## DATA ENTRIES

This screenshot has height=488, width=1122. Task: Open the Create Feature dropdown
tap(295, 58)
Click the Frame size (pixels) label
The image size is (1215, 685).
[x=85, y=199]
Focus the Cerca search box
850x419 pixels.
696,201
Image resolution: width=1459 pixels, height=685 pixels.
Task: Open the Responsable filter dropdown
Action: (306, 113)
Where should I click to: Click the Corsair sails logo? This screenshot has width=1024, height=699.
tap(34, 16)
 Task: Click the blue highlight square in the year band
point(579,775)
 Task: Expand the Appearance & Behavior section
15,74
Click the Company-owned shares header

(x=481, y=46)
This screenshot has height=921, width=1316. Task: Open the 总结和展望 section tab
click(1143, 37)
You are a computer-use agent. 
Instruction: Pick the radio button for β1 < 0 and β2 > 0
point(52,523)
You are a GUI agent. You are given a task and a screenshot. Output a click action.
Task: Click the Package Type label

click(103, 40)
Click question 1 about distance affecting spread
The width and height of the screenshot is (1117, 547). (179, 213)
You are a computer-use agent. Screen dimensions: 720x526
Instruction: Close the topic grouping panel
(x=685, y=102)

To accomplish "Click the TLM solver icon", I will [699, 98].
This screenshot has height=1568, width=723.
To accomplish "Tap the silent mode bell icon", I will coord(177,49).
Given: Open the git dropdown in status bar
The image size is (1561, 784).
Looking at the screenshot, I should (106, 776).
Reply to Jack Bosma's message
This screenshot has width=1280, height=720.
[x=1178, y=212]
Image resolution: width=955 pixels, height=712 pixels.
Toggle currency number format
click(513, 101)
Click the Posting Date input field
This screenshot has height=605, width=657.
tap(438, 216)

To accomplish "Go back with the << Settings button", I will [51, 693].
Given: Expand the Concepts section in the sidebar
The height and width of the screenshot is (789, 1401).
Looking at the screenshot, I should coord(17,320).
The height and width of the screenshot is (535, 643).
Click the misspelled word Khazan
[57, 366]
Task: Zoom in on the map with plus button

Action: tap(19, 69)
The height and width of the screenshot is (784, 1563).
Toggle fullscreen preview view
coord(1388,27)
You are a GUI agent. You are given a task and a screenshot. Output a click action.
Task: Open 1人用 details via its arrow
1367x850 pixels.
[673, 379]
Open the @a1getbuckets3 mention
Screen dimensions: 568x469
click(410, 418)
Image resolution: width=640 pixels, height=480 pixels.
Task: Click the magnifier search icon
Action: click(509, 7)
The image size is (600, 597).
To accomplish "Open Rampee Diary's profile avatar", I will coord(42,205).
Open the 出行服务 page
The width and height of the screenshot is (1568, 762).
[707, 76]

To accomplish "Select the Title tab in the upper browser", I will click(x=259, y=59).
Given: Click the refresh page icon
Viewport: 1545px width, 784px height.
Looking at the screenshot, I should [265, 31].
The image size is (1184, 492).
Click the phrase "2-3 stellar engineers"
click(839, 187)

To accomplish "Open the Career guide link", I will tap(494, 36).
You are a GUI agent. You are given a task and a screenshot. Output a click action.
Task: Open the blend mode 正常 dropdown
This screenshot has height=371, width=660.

## WHAT YOU ARE ASKED TO DO
Copy these entries line for line, with nothing changed.

## FINAL RESULT
This screenshot has height=488, width=1122. Task: Open the Create Feature dropdown
tap(295, 58)
Click the Frame size (pixels) label
The image size is (1215, 685).
[x=85, y=199]
Focus the Cerca search box
850x419 pixels.
696,201
Image resolution: width=1459 pixels, height=685 pixels.
Task: Open the Responsable filter dropdown
Action: (306, 113)
Where should I click to: Click the Corsair sails logo? This screenshot has width=1024, height=699.
tap(34, 16)
 Task: Click the blue highlight square in the year band
point(579,775)
 Task: Expand the Appearance & Behavior section
15,74
Click the Company-owned shares header

(x=481, y=46)
This screenshot has height=921, width=1316. Task: Open the 总结和展望 section tab
click(1143, 37)
You are a computer-use agent. 
Instruction: Pick the radio button for β1 < 0 and β2 > 0
point(52,523)
You are a GUI agent. You are given a task and a screenshot. Output a click action.
Task: Click the Package Type label

click(103, 40)
Click question 1 about distance affecting spread
The width and height of the screenshot is (1117, 547). (179, 213)
You are a computer-use agent. Screen dimensions: 720x526
Instruction: Close the topic grouping panel
(x=685, y=102)

To accomplish "Click the TLM solver icon", I will [699, 98].
This screenshot has height=1568, width=723.
To accomplish "Tap the silent mode bell icon", I will coord(177,49).
Given: Open the git dropdown in status bar
The image size is (1561, 784).
Looking at the screenshot, I should (106, 776).
Reply to Jack Bosma's message
This screenshot has width=1280, height=720.
[x=1178, y=212]
Image resolution: width=955 pixels, height=712 pixels.
Toggle currency number format
click(513, 101)
Click the Posting Date input field
This screenshot has height=605, width=657.
tap(438, 216)

To accomplish "Go back with the << Settings button", I will [51, 693].
Given: Expand the Concepts section in the sidebar
The height and width of the screenshot is (789, 1401).
Looking at the screenshot, I should coord(17,320).
The height and width of the screenshot is (535, 643).
Click the misspelled word Khazan
[57, 366]
Task: Zoom in on the map with plus button

Action: tap(19, 69)
The height and width of the screenshot is (784, 1563).
Toggle fullscreen preview view
coord(1388,27)
You are a GUI agent. You are given a task and a screenshot. Output a click action.
Task: Open 1人用 details via its arrow
1367x850 pixels.
[673, 379]
Open the @a1getbuckets3 mention
Screen dimensions: 568x469
click(410, 418)
Image resolution: width=640 pixels, height=480 pixels.
Task: Click the magnifier search icon
Action: click(509, 7)
The image size is (600, 597).
To accomplish "Open Rampee Diary's profile avatar", I will coord(42,205).
Open the 出行服务 page
The width and height of the screenshot is (1568, 762).
[707, 76]

To accomplish "Select the Title tab in the upper browser", I will click(x=259, y=59).
Given: Click the refresh page icon
Viewport: 1545px width, 784px height.
Looking at the screenshot, I should [265, 31].
The image size is (1184, 492).
Click the phrase "2-3 stellar engineers"
click(839, 187)

To accomplish "Open the Career guide link", I will tap(494, 36).
You are a GUI agent. You are given a task and a screenshot. Output a click action.
Task: Open the blend mode 正常 dropdown
This screenshot has height=371, width=660.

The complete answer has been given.